On the day of the jailbreak, they left the well-made heads on their beds, and squeezed through pipes and plumbing until they reached the roof. They had already left the stolen vests and raincoats. They inflated the vests and cast off from the island. A forth prisoner, named Allen West did not finish his tasks for the escape and was left behind.
The guards didn’t realize the men had escaped until the morning head-count.
An intense search was carried out for 10 days. Remnants of a raft were found at Angel Island, but since there were no reports of stolen cloths or vehicles the FBI believed the men had drowned.
The FBI's investigation was eventually closed in December 1979.
In 2013, a handwritten letter was mailed to San Francisco Police Department's Richmond station, however it was not made public until 2018. The author was allegedly John Anglin who was in his 80s.
My name is John Anglin. I escape [sic] from Alcatraz in June 1962with my brother Clarence and Frank Morris. I’m 83 years old and in bad shape. I have cancer. Yes, we all made it that night but barely!
Frank passed away in October 2008. His grave is in Alexandria under another name. My brother died in 2011.
If you announce on T.V. that I will be promised to first go to jail for no more than a year and get medical attention, I will write back to let you know exactly where I am. This is no joke this is for real and honest truth.
I could tell you that for seven years I lived in Minot North Dakota - [...] in Fargo - 1990 to 2005!
But too damn cold had to get the hell out. I lived in Seattle for most of my years after the escape.
I'm in Southern California now.
[Illegible] if response!"
The letter reawakened interest in what had become known as Escape from Alcatraz. In 1979, a film by the same name starring Clint Eastwood, as escape ringleader Frank Morris was released. It was the highest grossing film of 1979.
For the years after their escape, Mrs. Anglin, the prisoners’ mother would receive flower bouquets on her birthday from an anonymous sender. There’s also a belief they attended their mother’s funeral wearing a disguise.
DNA, fingerprint and handwriting analysis failed to conclusively determine if the letter was truly from Anglin, but it could not conclude it was a hoax either.

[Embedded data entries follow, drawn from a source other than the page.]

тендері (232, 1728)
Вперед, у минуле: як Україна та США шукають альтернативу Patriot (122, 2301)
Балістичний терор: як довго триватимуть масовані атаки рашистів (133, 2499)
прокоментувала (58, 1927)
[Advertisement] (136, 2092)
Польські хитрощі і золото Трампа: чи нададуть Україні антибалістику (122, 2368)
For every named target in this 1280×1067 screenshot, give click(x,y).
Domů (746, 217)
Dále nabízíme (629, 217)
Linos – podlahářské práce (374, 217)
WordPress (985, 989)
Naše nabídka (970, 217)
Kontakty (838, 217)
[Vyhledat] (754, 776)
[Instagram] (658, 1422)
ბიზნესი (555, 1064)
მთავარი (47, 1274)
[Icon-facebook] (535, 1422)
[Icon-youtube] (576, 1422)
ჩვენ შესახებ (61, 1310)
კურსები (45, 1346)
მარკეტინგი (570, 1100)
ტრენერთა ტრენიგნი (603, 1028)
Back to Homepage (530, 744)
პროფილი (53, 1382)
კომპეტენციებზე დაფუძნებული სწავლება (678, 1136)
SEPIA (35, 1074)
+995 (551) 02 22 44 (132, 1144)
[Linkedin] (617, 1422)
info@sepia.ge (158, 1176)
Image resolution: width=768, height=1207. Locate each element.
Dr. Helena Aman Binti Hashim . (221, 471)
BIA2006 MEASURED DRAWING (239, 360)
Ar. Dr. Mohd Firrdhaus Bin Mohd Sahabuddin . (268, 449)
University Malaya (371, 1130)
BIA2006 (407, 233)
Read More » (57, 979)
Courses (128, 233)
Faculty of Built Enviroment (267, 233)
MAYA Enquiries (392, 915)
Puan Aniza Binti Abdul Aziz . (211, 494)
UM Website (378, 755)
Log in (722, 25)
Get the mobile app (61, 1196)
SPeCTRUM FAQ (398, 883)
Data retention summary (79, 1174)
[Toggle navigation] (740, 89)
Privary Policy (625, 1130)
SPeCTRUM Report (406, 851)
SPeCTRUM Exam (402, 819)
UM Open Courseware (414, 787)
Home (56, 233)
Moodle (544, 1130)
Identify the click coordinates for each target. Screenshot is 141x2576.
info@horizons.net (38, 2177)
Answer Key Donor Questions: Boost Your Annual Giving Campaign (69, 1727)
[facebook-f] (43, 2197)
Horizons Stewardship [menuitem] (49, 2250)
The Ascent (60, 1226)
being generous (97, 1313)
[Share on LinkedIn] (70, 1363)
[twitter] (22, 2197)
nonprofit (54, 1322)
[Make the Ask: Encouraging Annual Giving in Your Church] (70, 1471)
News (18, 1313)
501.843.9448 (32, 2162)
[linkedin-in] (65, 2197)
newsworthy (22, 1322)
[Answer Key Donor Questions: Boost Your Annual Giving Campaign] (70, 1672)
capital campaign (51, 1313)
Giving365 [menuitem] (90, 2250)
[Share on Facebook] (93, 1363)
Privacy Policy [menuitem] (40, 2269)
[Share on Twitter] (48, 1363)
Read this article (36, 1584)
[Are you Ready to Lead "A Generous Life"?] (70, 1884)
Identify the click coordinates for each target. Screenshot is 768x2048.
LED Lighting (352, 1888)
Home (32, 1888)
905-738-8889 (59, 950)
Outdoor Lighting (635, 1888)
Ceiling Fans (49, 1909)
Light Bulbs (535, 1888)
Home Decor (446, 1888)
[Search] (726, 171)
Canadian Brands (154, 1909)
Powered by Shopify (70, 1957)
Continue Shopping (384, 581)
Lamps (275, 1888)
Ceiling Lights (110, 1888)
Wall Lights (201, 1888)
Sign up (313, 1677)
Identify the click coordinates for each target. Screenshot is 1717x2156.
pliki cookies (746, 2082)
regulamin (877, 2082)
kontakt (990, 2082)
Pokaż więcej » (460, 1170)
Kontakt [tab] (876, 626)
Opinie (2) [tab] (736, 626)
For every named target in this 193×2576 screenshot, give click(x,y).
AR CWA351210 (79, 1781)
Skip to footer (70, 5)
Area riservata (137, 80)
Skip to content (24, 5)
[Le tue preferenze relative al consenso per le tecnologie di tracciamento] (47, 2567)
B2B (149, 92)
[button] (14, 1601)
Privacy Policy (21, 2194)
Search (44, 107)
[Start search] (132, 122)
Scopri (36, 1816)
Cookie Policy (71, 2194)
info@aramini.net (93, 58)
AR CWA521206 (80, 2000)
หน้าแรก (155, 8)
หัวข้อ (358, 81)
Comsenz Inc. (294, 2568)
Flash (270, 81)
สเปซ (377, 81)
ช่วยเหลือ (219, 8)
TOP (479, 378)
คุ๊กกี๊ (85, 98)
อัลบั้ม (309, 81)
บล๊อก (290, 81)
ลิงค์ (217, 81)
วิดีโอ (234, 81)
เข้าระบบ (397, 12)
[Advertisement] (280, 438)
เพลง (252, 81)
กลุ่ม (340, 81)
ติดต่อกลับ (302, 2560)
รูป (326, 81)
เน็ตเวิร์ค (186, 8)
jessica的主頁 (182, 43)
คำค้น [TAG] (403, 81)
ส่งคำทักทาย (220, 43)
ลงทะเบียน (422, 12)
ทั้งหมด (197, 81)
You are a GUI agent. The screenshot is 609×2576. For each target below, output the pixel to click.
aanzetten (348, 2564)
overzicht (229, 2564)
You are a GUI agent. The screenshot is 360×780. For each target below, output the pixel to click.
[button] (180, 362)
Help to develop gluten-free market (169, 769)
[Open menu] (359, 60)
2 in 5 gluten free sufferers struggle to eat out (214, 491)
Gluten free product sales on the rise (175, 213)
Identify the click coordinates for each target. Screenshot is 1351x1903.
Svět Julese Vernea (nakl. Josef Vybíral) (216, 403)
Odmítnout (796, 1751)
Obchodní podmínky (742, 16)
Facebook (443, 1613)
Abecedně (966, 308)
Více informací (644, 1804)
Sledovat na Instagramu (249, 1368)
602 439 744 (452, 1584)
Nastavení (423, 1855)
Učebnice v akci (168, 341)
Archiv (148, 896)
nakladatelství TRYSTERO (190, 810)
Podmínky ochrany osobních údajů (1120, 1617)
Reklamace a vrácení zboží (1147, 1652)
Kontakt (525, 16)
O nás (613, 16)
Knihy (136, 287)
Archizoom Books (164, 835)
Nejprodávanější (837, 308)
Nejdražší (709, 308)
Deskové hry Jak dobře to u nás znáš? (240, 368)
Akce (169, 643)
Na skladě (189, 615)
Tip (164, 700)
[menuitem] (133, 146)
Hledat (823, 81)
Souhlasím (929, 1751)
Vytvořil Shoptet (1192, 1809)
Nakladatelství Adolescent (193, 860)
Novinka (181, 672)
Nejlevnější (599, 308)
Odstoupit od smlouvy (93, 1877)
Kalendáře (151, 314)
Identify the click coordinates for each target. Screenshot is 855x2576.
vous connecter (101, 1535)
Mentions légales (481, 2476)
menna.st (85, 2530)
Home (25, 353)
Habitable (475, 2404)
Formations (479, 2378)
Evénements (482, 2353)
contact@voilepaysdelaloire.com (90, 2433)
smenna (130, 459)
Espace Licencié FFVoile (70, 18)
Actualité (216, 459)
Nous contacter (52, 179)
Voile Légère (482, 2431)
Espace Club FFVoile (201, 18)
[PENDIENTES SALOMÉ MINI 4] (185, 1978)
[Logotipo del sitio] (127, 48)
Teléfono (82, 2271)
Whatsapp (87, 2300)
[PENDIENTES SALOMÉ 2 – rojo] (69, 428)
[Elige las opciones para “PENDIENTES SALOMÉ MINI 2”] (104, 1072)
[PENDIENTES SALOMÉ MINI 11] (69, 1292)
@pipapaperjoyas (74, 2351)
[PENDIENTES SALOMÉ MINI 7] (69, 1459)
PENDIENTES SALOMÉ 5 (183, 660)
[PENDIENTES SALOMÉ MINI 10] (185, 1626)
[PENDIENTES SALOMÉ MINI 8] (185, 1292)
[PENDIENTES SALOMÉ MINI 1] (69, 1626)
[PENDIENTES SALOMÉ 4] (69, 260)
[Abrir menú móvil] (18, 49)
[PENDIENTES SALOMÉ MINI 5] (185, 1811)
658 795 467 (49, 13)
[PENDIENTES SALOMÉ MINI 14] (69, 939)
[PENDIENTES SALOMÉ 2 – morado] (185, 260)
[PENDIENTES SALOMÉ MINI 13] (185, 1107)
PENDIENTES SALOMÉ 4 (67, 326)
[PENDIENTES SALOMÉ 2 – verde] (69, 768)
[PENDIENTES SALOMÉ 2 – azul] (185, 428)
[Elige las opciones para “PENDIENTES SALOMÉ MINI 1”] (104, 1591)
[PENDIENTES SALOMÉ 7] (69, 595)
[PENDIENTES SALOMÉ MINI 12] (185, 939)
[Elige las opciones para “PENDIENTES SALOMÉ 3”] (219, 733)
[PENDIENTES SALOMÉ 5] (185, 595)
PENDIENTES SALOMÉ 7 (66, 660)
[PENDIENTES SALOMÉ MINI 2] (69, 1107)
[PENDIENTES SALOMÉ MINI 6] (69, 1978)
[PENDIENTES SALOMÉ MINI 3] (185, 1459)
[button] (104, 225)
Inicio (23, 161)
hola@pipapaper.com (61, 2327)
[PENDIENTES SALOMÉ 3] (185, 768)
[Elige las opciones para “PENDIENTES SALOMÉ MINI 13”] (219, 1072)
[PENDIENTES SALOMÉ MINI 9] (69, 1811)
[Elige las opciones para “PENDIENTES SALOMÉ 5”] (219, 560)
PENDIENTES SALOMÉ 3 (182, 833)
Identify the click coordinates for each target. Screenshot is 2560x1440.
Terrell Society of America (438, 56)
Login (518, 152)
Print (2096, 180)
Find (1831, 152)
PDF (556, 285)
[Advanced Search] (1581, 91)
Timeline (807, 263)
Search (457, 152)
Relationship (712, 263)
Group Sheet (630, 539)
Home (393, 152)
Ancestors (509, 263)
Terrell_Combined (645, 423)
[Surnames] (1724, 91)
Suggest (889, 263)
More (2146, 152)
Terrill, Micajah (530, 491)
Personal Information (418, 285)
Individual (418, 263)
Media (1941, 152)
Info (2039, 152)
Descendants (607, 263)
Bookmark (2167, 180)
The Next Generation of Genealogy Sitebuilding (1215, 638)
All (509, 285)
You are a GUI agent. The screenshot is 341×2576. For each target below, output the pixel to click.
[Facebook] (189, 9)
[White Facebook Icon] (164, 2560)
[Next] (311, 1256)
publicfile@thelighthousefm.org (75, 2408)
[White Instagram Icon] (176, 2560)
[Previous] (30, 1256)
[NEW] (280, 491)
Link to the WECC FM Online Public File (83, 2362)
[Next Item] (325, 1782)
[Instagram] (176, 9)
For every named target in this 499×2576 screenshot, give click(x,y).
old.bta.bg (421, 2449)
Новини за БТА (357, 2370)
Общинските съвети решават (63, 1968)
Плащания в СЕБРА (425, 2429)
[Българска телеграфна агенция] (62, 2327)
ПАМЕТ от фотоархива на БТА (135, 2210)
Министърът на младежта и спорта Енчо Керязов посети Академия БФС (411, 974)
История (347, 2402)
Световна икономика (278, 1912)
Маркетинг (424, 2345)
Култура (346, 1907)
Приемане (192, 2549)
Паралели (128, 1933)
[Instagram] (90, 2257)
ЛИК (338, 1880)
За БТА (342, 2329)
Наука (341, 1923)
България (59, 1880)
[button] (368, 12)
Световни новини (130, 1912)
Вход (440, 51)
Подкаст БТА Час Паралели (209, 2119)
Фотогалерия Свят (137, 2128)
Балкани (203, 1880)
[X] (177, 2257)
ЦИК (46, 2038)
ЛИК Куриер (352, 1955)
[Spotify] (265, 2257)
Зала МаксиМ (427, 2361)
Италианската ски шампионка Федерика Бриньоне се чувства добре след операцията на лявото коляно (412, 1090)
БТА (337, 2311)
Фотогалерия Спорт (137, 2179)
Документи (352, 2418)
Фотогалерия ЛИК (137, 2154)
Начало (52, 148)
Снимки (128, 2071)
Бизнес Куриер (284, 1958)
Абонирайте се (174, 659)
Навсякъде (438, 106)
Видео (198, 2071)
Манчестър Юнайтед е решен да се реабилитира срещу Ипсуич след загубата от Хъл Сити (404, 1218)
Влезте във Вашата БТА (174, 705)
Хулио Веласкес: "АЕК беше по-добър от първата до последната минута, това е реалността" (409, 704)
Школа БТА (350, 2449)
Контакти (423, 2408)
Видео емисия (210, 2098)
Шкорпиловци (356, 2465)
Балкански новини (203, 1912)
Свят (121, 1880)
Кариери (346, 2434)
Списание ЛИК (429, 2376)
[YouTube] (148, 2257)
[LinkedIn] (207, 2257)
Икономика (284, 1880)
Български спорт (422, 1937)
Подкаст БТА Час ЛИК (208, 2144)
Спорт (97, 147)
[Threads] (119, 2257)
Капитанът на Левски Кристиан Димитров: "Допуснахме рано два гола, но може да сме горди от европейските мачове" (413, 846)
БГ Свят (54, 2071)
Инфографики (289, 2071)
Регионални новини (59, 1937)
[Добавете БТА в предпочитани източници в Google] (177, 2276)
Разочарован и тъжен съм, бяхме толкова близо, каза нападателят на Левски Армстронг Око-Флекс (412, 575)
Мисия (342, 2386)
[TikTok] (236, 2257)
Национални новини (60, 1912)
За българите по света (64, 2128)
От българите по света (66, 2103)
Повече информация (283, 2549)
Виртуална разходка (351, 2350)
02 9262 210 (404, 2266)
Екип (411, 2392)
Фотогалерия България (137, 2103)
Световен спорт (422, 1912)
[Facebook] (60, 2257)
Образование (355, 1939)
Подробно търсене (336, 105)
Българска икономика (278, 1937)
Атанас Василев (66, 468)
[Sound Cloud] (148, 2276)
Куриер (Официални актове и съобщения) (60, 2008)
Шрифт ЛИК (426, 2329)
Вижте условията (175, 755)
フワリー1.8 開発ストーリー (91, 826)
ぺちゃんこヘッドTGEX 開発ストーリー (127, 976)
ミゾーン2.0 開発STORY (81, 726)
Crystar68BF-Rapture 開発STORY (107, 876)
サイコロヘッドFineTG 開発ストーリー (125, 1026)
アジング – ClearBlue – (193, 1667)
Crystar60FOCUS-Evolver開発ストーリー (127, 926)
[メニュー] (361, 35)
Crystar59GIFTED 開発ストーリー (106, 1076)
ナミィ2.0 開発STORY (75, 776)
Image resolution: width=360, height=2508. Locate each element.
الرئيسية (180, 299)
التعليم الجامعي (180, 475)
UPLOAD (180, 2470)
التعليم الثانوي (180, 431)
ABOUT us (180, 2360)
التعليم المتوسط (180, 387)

It turned out the authorities engaged in a cover-up when they failed to report there were footprints leading away from the shore on Angel Island, and a 1955 blue Chevrolet had been stolen on the night of the escape by three men.
The Anglin family presented a photograph from 1975 with two men resembling John and Clarence Anglin, which was confirmed by facial recognition analysis. In 1992, Fred Brizzi who grew up with the Anglin brothers, handed over the pictures he took of the pair after bumping into them in Rio De Janeiro.
The US Marshal Service keeps it as an open case, which would be ridiculous since John Anglin would be celebrating his 94th birthday on May 2, 2024, and no other letters were received since 2013.